Scattering of Waves by Impurities in Precompressed Granular Chains

TL;DR

This paper analyzes wave scattering in precompressed granular chains with impurities, deriving explicit formulas for reflection and transmission, identifying resonance phenomena, and validating findings through experiments and simulations.

Contribution

It provides a closed-form analytical framework for wave scattering in granular chains with impurities, including resonance tuning and experimental validation.

Findings

High-frequency waves are strongly attenuated by single impurities.

Double impurities can produce a resonance enabling full transmission.
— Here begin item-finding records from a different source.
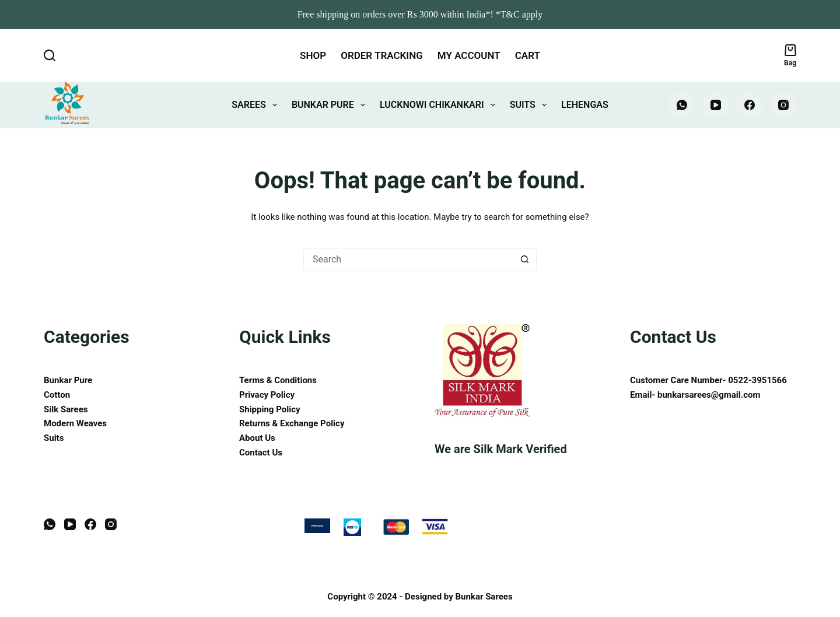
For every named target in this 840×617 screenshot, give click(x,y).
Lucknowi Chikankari (440, 105)
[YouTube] (715, 105)
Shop (313, 55)
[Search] (50, 55)
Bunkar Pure (331, 105)
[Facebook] (749, 105)
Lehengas (584, 104)
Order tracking (382, 55)
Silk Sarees (65, 409)
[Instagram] (783, 105)
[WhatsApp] (681, 105)
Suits (530, 105)
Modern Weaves (75, 423)
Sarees (257, 105)
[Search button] (525, 260)
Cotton (57, 395)
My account (469, 55)
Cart (527, 55)
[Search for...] (408, 260)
RT resonance can be tuned across the pass band and leads to reflectionless modes.

Abstract

We study scattering of waves by impurities in strongly precompressed granular chains. We explore the linear scattering of plane waves and identify a closed-form expression for the reflection and transmission coefficients for the scattering of the waves from both a single impurity and a double impurity. For single-impurity chains, we show that, within the transmission band of the host granular chain, high-frequency waves are strongly attenuated (such that the transmission coefficient vanishes as the wavenumber $k\rightarrow \pm\pi$), whereas low-frequency waves are well-transmitted through the impurity. For double-impurity chains, we identify a resonance --- enabling full transmission at a particular frequency --- in a manner that is analogous to the Ramsauer--Townsend (RT) resonance from quantum physics. We also demonstrate that one can tune the frequency of the RT resonance to any value in the pass band of the host chain. We corroborate our theoretical predictions both numerically and experimentally, and we directly observe complete transmission for frequencies close to the RT resonance frequency. Finally, we show how this RT resonance can lead to the existence of reflectionless modes even in granular chains (including disordered ones) with multiple double impurities.